**WHAT TO DO**
Copy out the material below, switching every "Viewport" to "Display size" and keeping all other text the same.

**DATA SUPPLIED**
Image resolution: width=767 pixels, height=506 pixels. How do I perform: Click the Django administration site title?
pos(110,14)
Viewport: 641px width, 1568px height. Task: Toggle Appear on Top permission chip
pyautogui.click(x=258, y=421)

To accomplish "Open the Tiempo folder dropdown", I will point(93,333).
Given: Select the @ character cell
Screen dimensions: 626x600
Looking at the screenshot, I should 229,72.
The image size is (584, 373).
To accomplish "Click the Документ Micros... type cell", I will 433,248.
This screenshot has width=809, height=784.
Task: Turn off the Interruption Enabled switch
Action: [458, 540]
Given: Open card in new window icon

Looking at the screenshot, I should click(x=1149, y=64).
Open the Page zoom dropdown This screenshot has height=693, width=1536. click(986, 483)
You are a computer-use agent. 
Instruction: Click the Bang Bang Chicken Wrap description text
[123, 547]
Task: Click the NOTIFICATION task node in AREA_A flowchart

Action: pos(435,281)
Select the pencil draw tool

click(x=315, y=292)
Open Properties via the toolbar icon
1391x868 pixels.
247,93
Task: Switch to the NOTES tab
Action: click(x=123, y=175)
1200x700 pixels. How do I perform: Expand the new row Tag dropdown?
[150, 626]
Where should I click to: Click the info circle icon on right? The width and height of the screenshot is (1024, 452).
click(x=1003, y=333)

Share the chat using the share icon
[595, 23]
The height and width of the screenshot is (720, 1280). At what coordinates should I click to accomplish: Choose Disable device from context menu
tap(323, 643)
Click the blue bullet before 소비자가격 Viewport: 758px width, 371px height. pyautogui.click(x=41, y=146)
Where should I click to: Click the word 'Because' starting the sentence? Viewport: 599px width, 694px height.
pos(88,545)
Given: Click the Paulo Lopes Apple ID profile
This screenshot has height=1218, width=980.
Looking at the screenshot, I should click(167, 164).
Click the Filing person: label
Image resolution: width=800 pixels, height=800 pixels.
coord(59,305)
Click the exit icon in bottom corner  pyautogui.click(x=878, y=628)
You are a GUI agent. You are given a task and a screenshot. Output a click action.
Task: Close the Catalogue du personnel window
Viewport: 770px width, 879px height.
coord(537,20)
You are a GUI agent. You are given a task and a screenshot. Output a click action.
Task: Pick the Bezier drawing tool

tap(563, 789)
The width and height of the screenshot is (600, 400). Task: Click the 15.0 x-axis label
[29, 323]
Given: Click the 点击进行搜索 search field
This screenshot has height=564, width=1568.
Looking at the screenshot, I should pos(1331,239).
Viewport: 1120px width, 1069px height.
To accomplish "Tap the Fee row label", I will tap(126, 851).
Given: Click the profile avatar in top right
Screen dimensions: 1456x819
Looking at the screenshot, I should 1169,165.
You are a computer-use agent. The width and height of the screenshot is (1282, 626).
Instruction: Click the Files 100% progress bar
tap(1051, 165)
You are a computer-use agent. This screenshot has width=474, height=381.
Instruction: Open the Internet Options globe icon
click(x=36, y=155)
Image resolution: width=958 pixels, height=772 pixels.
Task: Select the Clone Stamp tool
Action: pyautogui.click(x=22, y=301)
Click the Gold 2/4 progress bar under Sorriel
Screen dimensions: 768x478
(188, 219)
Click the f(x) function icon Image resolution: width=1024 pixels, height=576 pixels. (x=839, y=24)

**OUTPUT OF THE TASK**
Image resolution: width=767 pixels, height=506 pixels. How do I perform: Click the Django administration site title?
pos(110,14)
Display size: 641px width, 1568px height. Task: Toggle Appear on Top permission chip
pyautogui.click(x=258, y=421)

To accomplish "Open the Tiempo folder dropdown", I will point(93,333).
Given: Select the @ character cell
Screen dimensions: 626x600
Looking at the screenshot, I should 229,72.
The image size is (584, 373).
To accomplish "Click the Документ Micros... type cell", I will 433,248.
This screenshot has width=809, height=784.
Task: Turn off the Interruption Enabled switch
Action: [458, 540]
Given: Open card in new window icon

Looking at the screenshot, I should click(x=1149, y=64).
Open the Page zoom dropdown This screenshot has height=693, width=1536. click(986, 483)
You are a computer-use agent. 
Instruction: Click the Bang Bang Chicken Wrap description text
[123, 547]
Task: Click the NOTIFICATION task node in AREA_A flowchart

Action: pos(435,281)
Select the pencil draw tool

click(x=315, y=292)
Open Properties via the toolbar icon
1391x868 pixels.
247,93
Task: Switch to the NOTES tab
Action: click(x=123, y=175)
1200x700 pixels. How do I perform: Expand the new row Tag dropdown?
[150, 626]
Where should I click to: Click the info circle icon on right? The width and height of the screenshot is (1024, 452).
click(x=1003, y=333)

Share the chat using the share icon
[595, 23]
The height and width of the screenshot is (720, 1280). At what coordinates should I click to accomplish: Choose Disable device from context menu
tap(323, 643)
Click the blue bullet before 소비자가격 Display size: 758px width, 371px height. pyautogui.click(x=41, y=146)
Where should I click to: Click the word 'Because' starting the sentence? Display size: 599px width, 694px height.
pos(88,545)
Given: Click the Paulo Lopes Apple ID profile
This screenshot has height=1218, width=980.
Looking at the screenshot, I should click(167, 164).
Click the Filing person: label
Image resolution: width=800 pixels, height=800 pixels.
coord(59,305)
Click the exit icon in bottom corner  pyautogui.click(x=878, y=628)
You are a GUI agent. You are given a task and a screenshot. Output a click action.
Task: Close the Catalogue du personnel window
Display size: 770px width, 879px height.
coord(537,20)
You are a GUI agent. You are given a task and a screenshot. Output a click action.
Task: Pick the Bezier drawing tool

tap(563, 789)
The width and height of the screenshot is (600, 400). Task: Click the 15.0 x-axis label
[29, 323]
Given: Click the 点击进行搜索 search field
This screenshot has height=564, width=1568.
Looking at the screenshot, I should pos(1331,239).
Display size: 1120px width, 1069px height.
To accomplish "Tap the Fee row label", I will tap(126, 851).
Given: Click the profile avatar in top right
Screen dimensions: 1456x819
Looking at the screenshot, I should 1169,165.
You are a computer-use agent. The width and height of the screenshot is (1282, 626).
Instruction: Click the Files 100% progress bar
tap(1051, 165)
You are a computer-use agent. This screenshot has width=474, height=381.
Instruction: Open the Internet Options globe icon
click(x=36, y=155)
Image resolution: width=958 pixels, height=772 pixels.
Task: Select the Clone Stamp tool
Action: pyautogui.click(x=22, y=301)
Click the Gold 2/4 progress bar under Sorriel
Screen dimensions: 768x478
(188, 219)
Click the f(x) function icon Image resolution: width=1024 pixels, height=576 pixels. (x=839, y=24)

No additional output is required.